EXERCISE BRIEF |
Here is the task for the listing below: output exactly the lines from the one containing "Open Natural_Foot_Orthoti username link" through the one containing "Task: Click the help", and leave out the pictures.

------------------------------

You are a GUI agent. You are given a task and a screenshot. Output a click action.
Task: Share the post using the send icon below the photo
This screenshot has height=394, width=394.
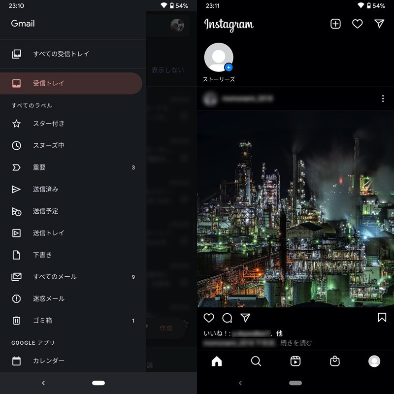245,318
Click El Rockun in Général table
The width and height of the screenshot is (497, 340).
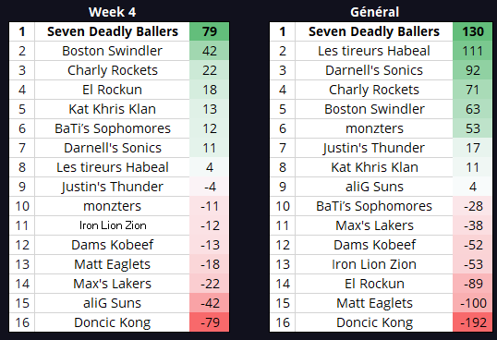[x=374, y=284]
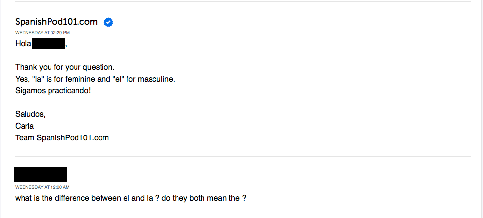The height and width of the screenshot is (218, 483).
Task: Click "Team SpanishPod101.com" signature text
Action: point(62,138)
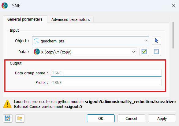The height and width of the screenshot is (126, 179).
Task: Click the open folder load icon
Action: 20,118
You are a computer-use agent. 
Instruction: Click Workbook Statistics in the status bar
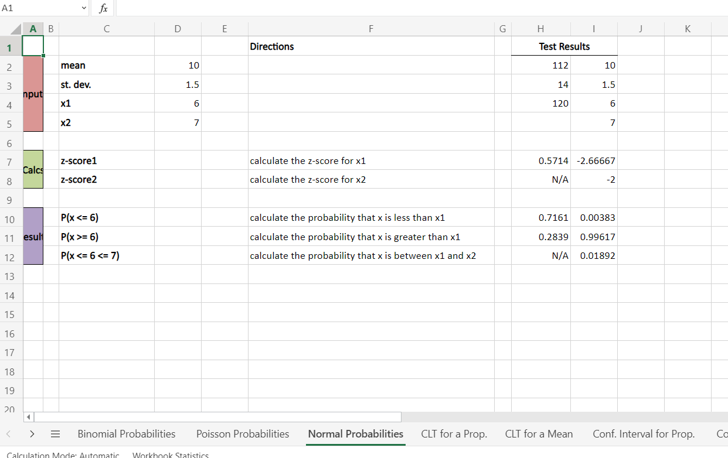171,454
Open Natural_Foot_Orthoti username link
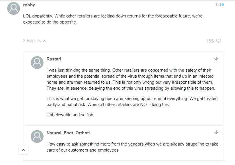 [68, 133]
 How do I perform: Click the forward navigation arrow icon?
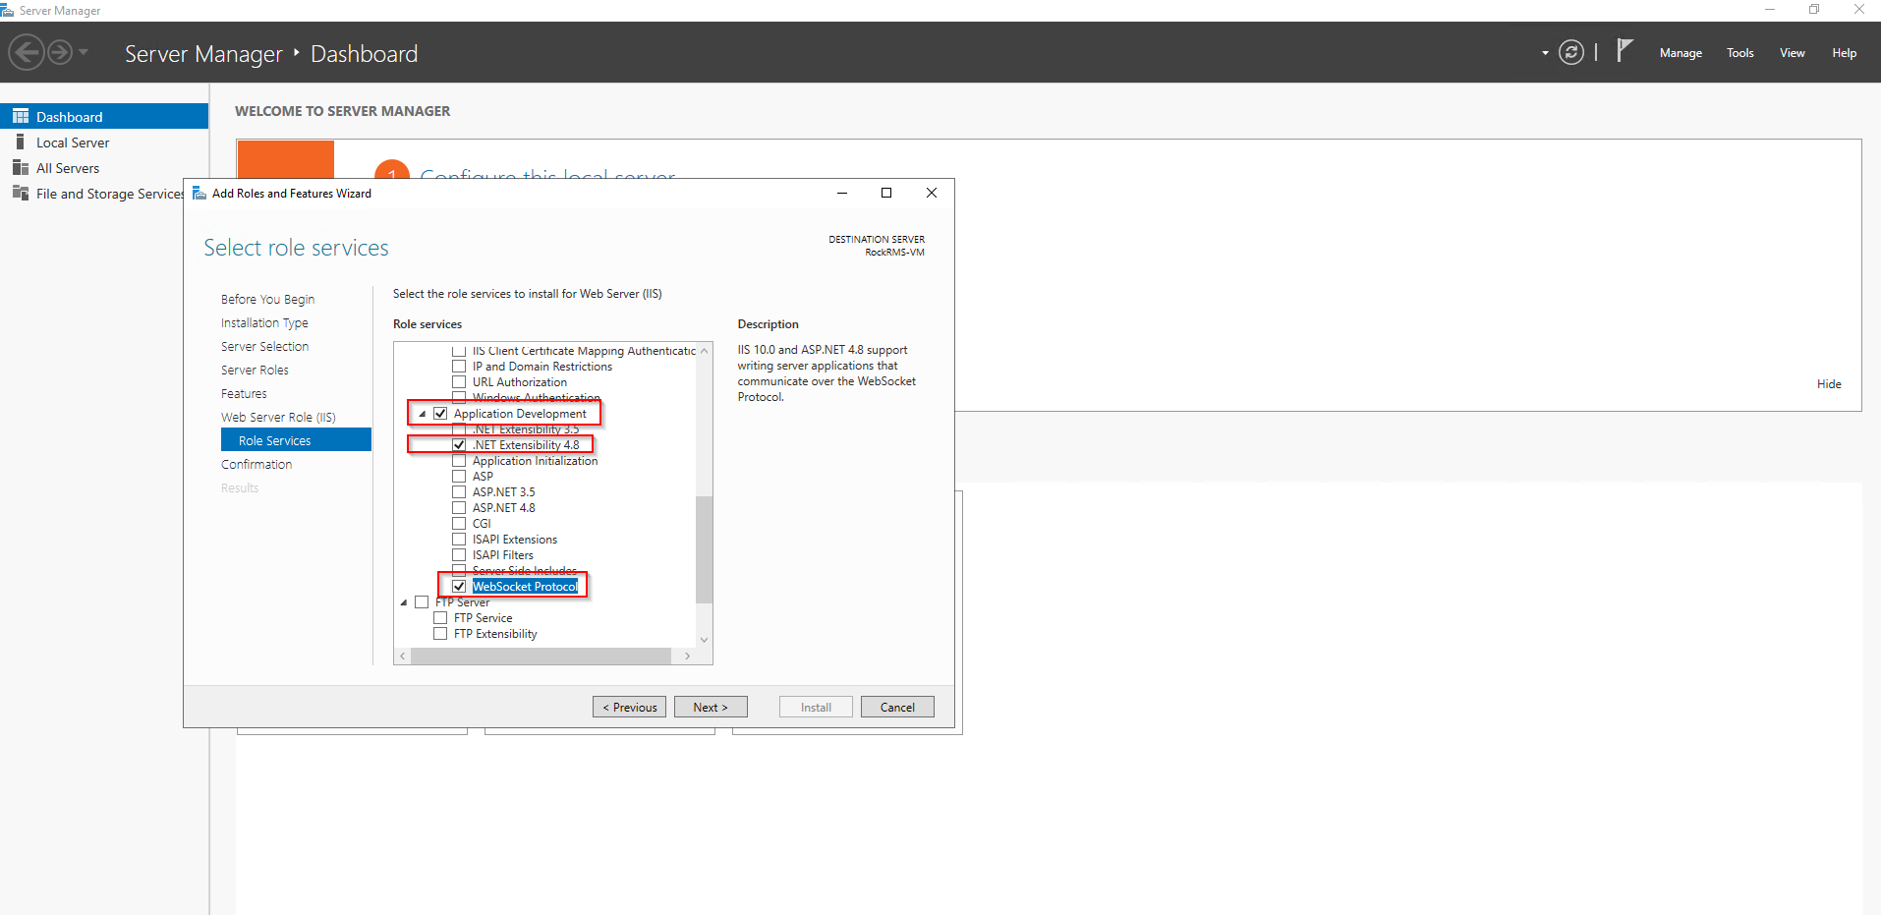pos(60,52)
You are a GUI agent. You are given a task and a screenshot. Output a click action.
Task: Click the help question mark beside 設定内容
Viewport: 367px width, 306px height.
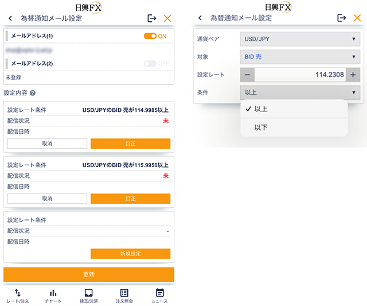pos(33,93)
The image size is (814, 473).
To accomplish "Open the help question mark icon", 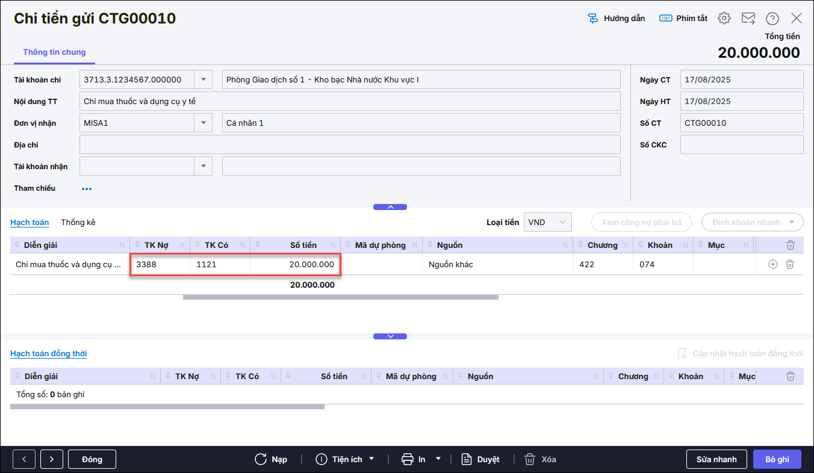I will [x=772, y=19].
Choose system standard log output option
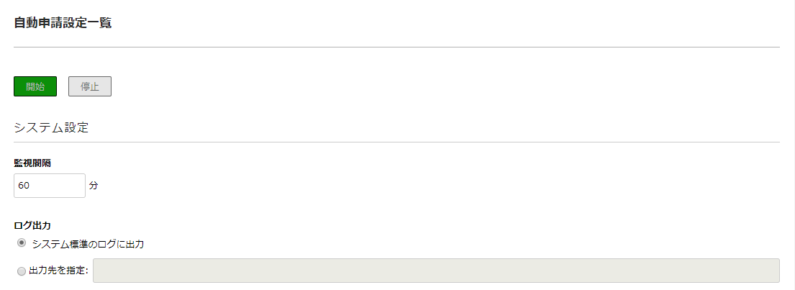The image size is (795, 290). click(x=22, y=243)
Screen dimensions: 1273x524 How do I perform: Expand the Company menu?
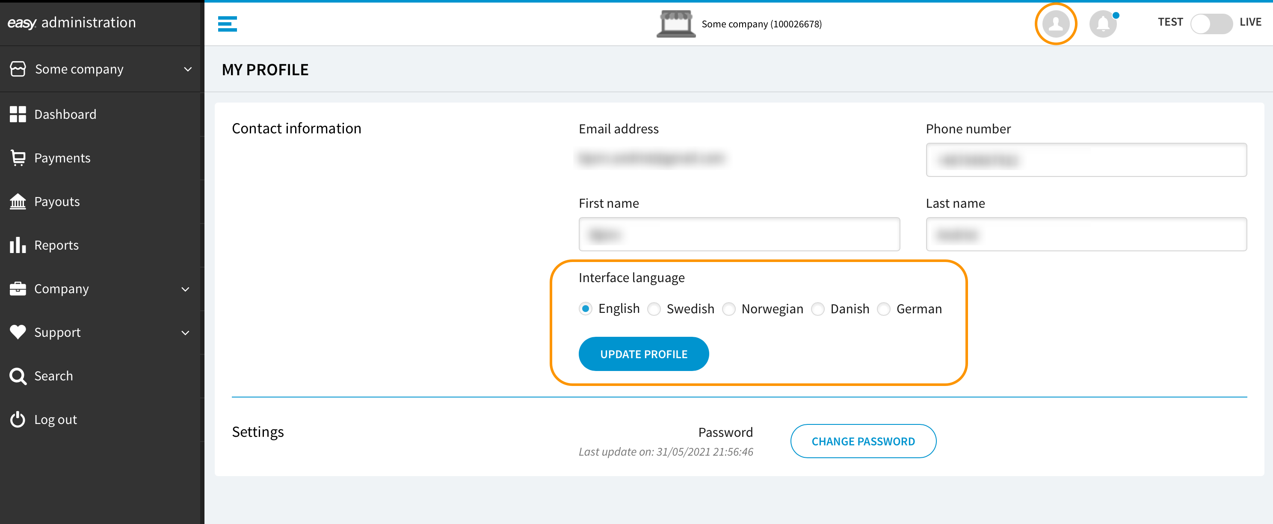62,288
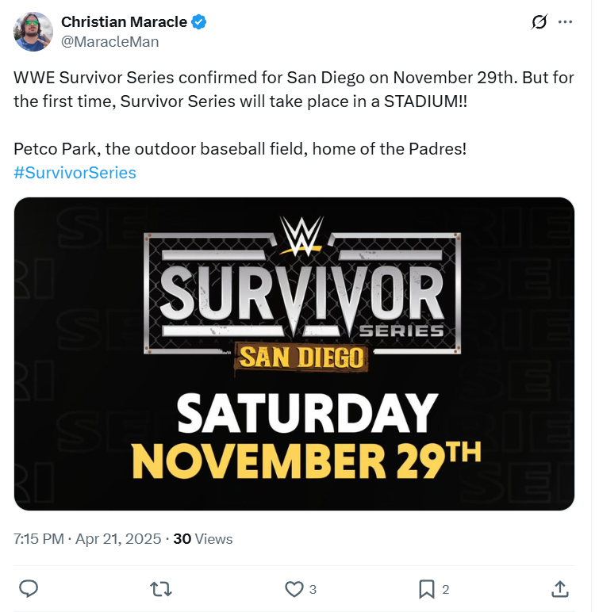Click the like count number 3
Viewport: 599px width, 612px height.
coord(313,589)
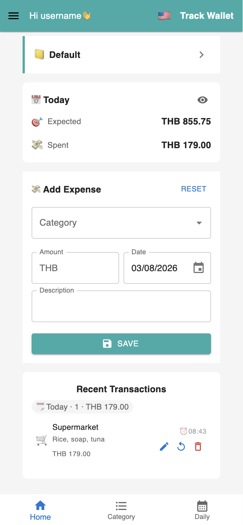The height and width of the screenshot is (525, 243).
Task: Go to the Home tab
Action: click(x=40, y=510)
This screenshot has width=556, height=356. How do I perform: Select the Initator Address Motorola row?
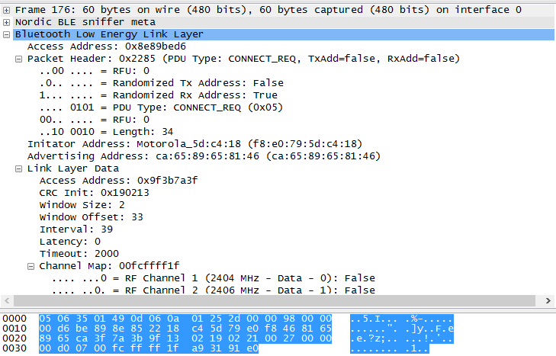(194, 144)
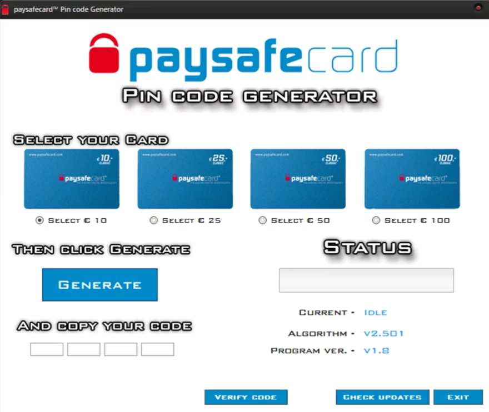Screen dimensions: 489x412
Task: Click the € 25 card image
Action: (x=185, y=178)
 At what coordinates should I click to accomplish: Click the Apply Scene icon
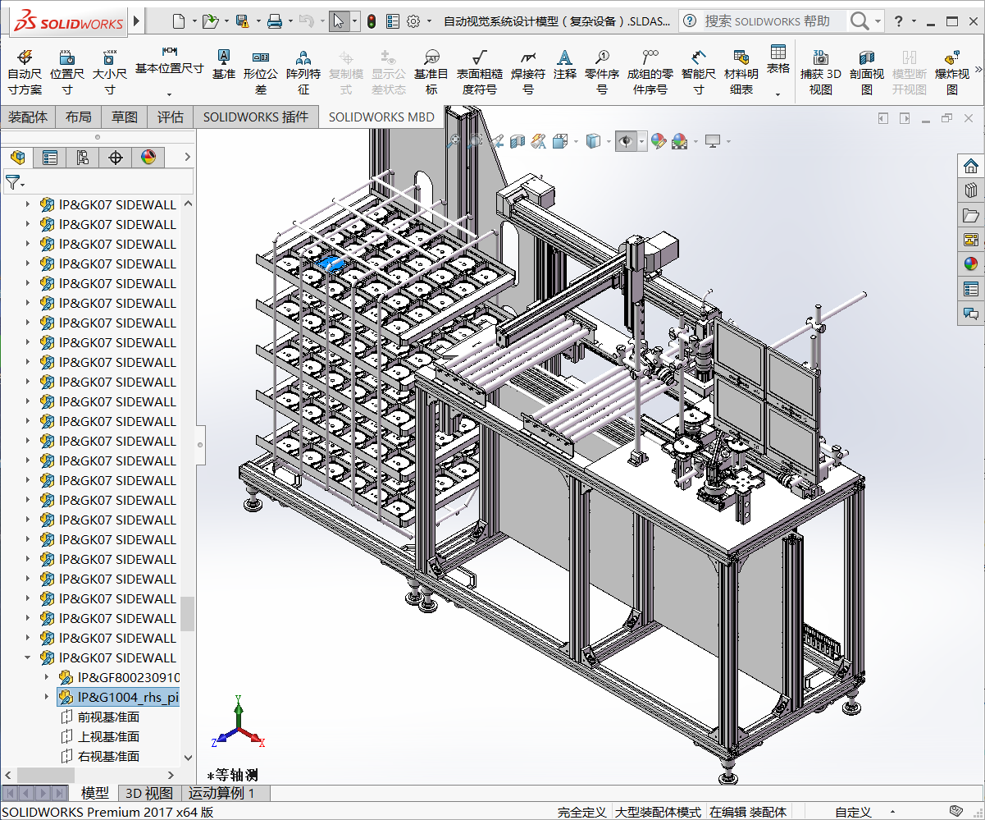point(680,140)
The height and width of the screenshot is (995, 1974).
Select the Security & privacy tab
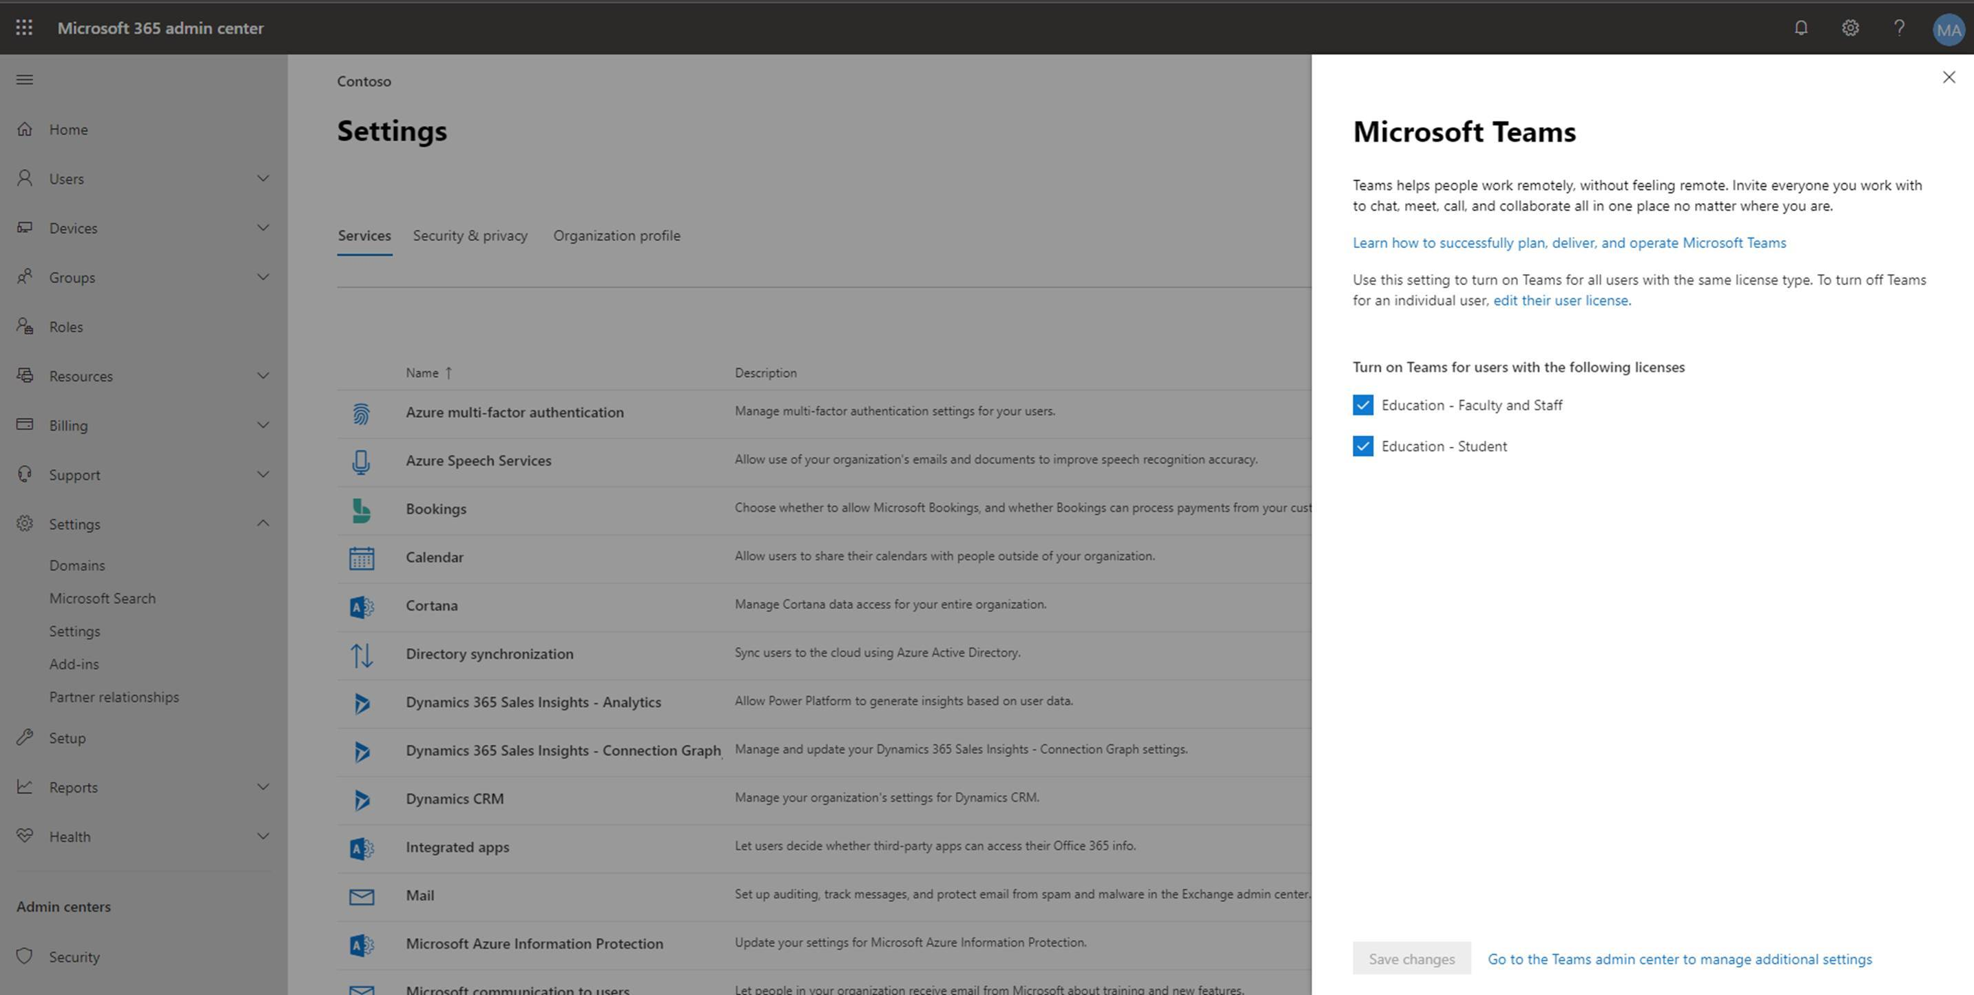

------------------------------

WRITTEN RESPONSE |
Open Natural_Foot_Orthoti username link
 [68, 133]
 How do I perform: Click the forward navigation arrow icon?
pos(60,52)
You are a GUI agent. You are given a task and a screenshot. Output a click action.
Task: Click the help question mark beside 設定内容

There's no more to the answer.